Single pool for multiple databases #806

Open

opened

on Sep 8, 2024

Context
We have a multi-tenant SaaS setup where each tenant has a database in a managed database cluster (Scaleway/DigitalOcean/...). Currently we are using a single cluster. The goal for us for using pgcat is that we can limit the amount of connections to our database cluster as the cluster has a limited amount of connections available.

Problem
As we have one cluster we essentially only need one pgcat pool, the only issue I'm bouncing against is that it is impossible for us to allow multiple different databases inside a single pool. And if I were to create separate pools for each tenant, then the implementation with pgcat has no benefit as we can't limit the connections as a while towards the database cluster. A simple example:

Max database cluster connections: 100
Tenant pools: 200
Pgcat connections to our cluster: 200

Potential solution
It would be awesome if we could allow a regex pattern for which databases should connect to a certain pool, in that way we could say that tenant-1 until tenant-50 should connect to pool 1 and tenant-51 until tenant-100 should connect to pool 2.

[general]
# ...

[pools]
[pools.postgres]
# ...

[pools.postgres.users.0]
# ...

[pools.postgres.shards.0]
servers = [["...", 5432, "primary"]]
database = "^tenant-(?:[1-9]|[1-4][0-9]|50)$"

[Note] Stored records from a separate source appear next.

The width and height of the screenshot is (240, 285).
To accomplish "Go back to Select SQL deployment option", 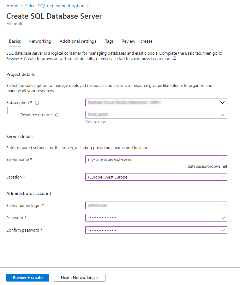I will (55, 6).
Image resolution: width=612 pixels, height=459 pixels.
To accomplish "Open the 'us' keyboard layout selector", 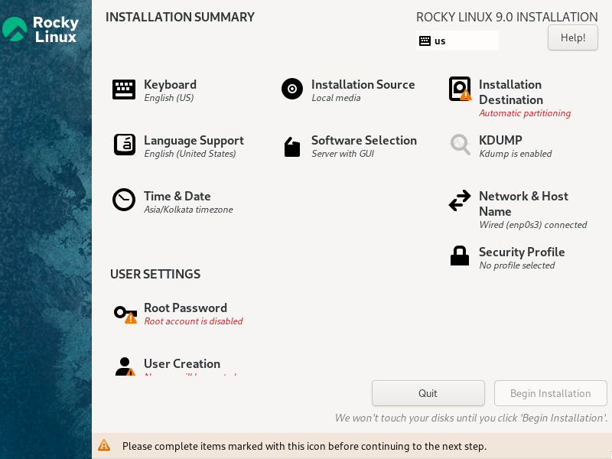I will tap(457, 41).
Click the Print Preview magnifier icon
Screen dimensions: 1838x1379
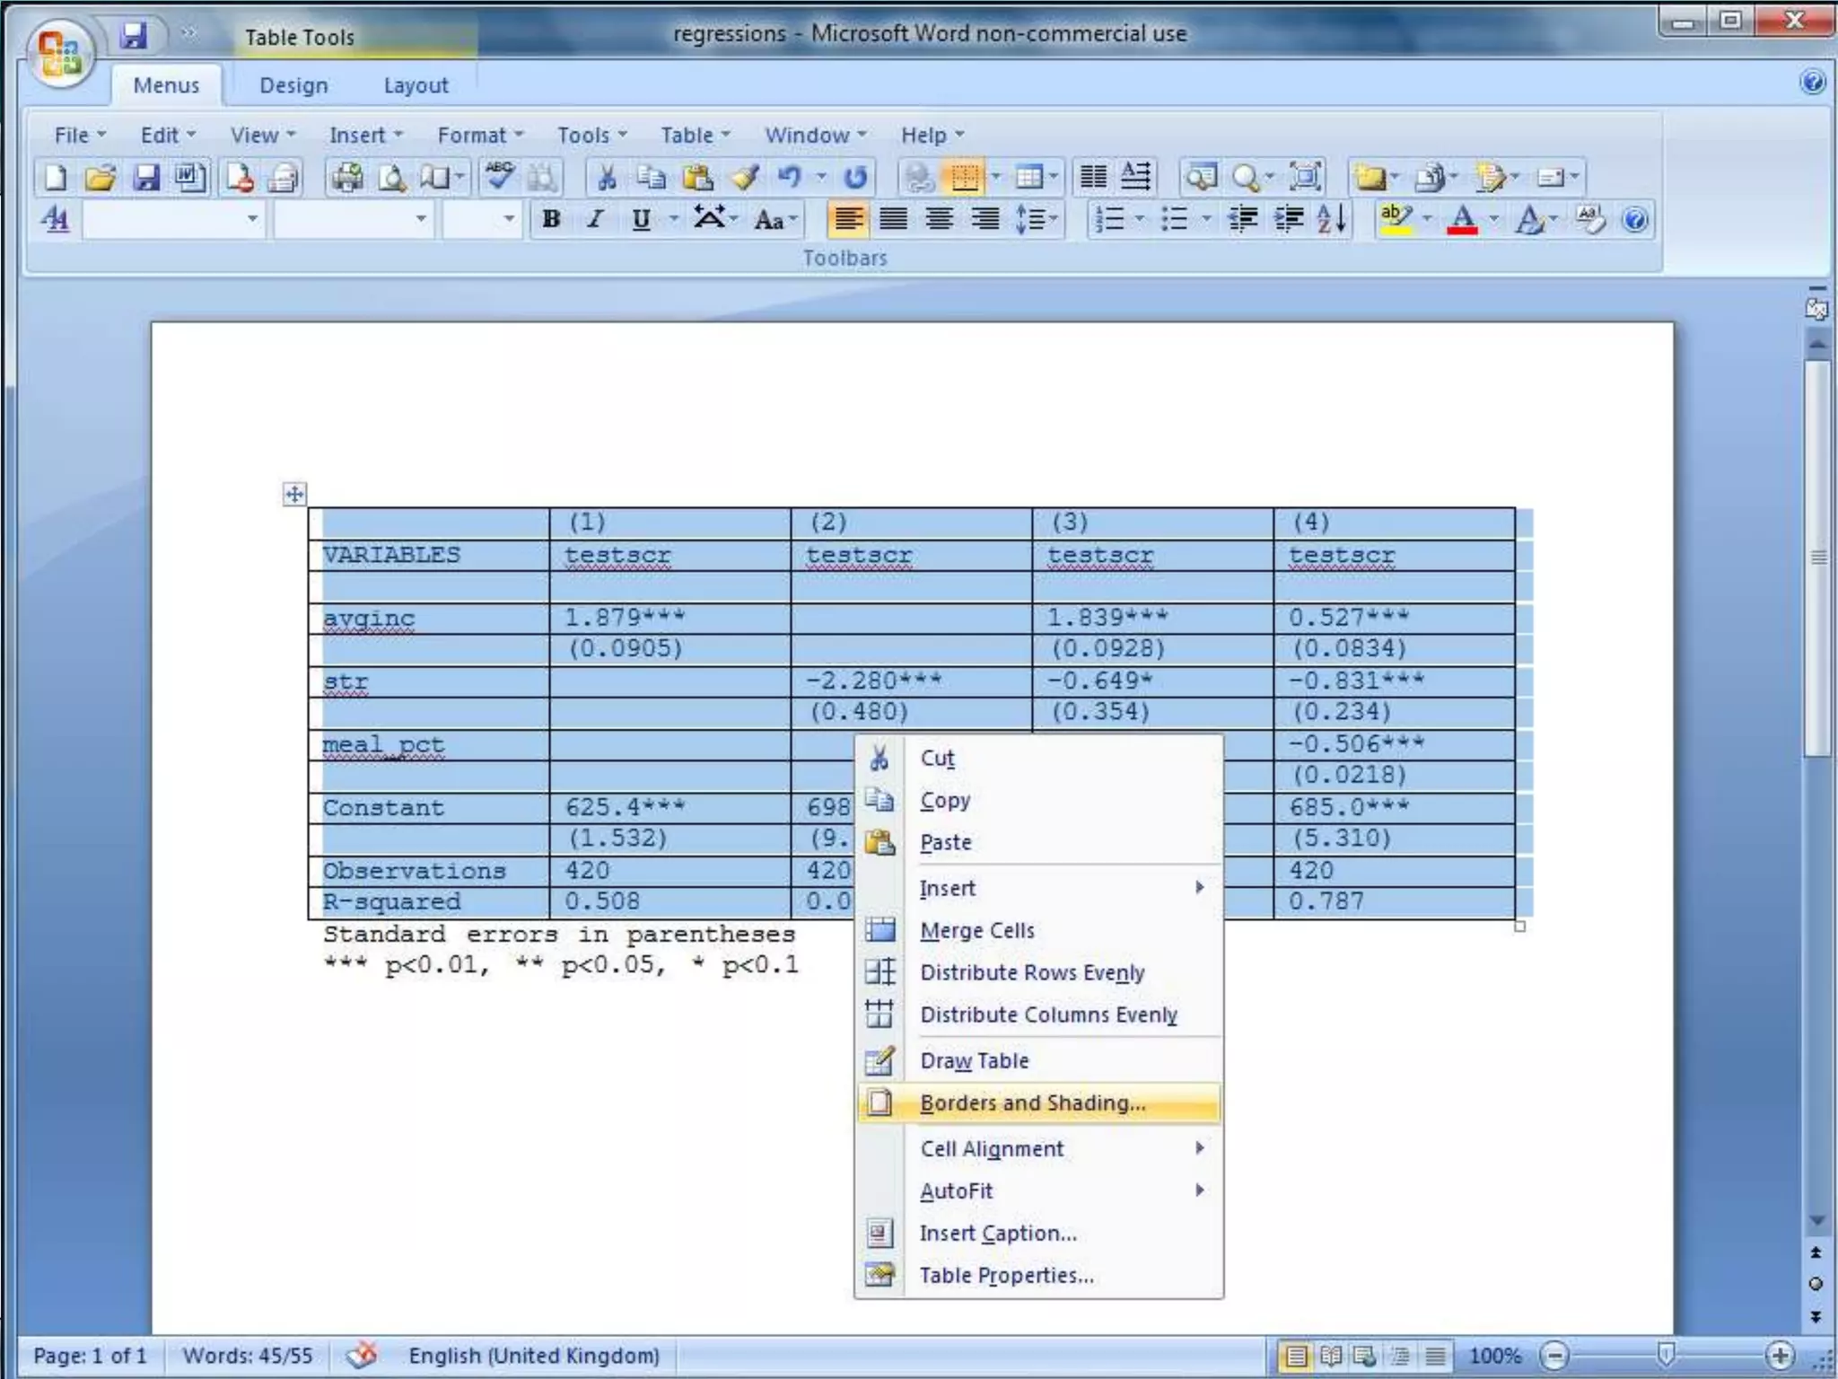coord(391,177)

Or is all this unneeded and am I missing something?

nealoke

Author

I just noticed that we can have a shard per tenant and that would fix the issue where we can't limit the connections overall but these are not possible to be added through the pgcat admin api which would mean that we need to manually add them to the pgcat.toml file and restart the service everytime a tenant gets created which seems like a hassle and will cause interuptions in service of tenants using the application.

magec

Collaborator

Hey, I just read the issue. I see you've already kind of found the answer. Although both things seem 'doable' there is no way of having 'dynamic db names' on pools neither adding new pool config through admin api (which is mostly for statistics and a few commands). Either way, you can leverage pgcat live configuration reloading functionality to achive what you want. The only piece left is a simple service that handles the config changes, rewrite the config using some kind of templating system and signal pgcat to reload the configuration, that would be the way I'd do it. Also, bear in mind that you have to execute SET SHARD TO 'SHARD_NUMBER'; before each query/transaction for this to work.

nealoke

Author

Thanks for the reply, we are working with Prisma so we can't really alter the SQL query in there so I'm affraid this won't be an option. If you have any other ideas that would be great, or other tools that could work as I'm not finding anything 🥲

magec

Collaborator

There is also a possibility, If you can 'annotate' with comments your query, pgcat can extract that information and do the sharding selection.

rvsoni

@nealoke

You can try the #855 fix
this would allow having a PGBouncer-type proxy behavior, and only on pool config would it allow connecting many databases; if the database is not pooled, it would be created dynamically on the fly and start serving.

Vad1mo

@nealoke @rvsoni, we have the same challenges, multiple tenants each has own DB with username/pwd, and multiple tenants share a DB cluster. We are currently looking to make it work with PgCat, PgBouncer or Supavisor. (in that order)

On top there are a few less known pooler (at least to me) odyssey
pgagroal
cf-pgbouncer

@rvsoni, why did you try to make it work with pgcat, hence your pr?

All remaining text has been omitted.